● **Set exercise**
Count the lines in the records below that contain the string "pixels". Give only the number.
━━━━━ Information provided
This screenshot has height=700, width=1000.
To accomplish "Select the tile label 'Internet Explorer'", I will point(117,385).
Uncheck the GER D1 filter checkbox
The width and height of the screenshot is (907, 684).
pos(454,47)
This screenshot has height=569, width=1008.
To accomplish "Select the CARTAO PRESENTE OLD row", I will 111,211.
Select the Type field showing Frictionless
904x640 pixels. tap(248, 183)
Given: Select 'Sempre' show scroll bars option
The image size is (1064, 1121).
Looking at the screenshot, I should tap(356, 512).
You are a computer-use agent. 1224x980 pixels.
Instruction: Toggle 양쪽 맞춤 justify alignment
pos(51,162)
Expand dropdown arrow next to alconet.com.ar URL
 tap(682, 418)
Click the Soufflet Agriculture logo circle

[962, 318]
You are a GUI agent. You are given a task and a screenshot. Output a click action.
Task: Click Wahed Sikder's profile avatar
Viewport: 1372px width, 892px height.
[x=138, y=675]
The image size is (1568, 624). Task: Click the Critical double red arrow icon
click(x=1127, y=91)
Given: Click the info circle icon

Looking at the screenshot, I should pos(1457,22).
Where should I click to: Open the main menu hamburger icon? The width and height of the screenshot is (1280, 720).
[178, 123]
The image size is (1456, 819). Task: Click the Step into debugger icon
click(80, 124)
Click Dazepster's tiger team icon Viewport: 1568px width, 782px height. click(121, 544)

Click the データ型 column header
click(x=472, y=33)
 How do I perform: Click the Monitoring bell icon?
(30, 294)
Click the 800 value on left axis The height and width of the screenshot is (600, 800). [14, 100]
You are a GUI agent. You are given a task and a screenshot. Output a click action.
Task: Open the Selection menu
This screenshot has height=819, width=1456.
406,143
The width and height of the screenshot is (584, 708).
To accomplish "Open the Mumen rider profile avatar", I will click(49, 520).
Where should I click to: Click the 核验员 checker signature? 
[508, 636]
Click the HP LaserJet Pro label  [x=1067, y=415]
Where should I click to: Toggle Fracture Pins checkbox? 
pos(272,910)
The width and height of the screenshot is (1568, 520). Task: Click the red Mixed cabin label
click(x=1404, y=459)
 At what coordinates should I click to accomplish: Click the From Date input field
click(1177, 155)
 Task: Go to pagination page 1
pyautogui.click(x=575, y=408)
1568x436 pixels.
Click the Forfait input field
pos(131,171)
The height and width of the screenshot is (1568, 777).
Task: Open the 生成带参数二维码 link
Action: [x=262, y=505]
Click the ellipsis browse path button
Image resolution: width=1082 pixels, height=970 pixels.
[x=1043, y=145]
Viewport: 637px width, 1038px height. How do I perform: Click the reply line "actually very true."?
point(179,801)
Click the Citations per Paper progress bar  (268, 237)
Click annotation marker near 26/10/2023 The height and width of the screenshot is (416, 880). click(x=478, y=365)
━━━━━━━━━━
● **Exercise output**
4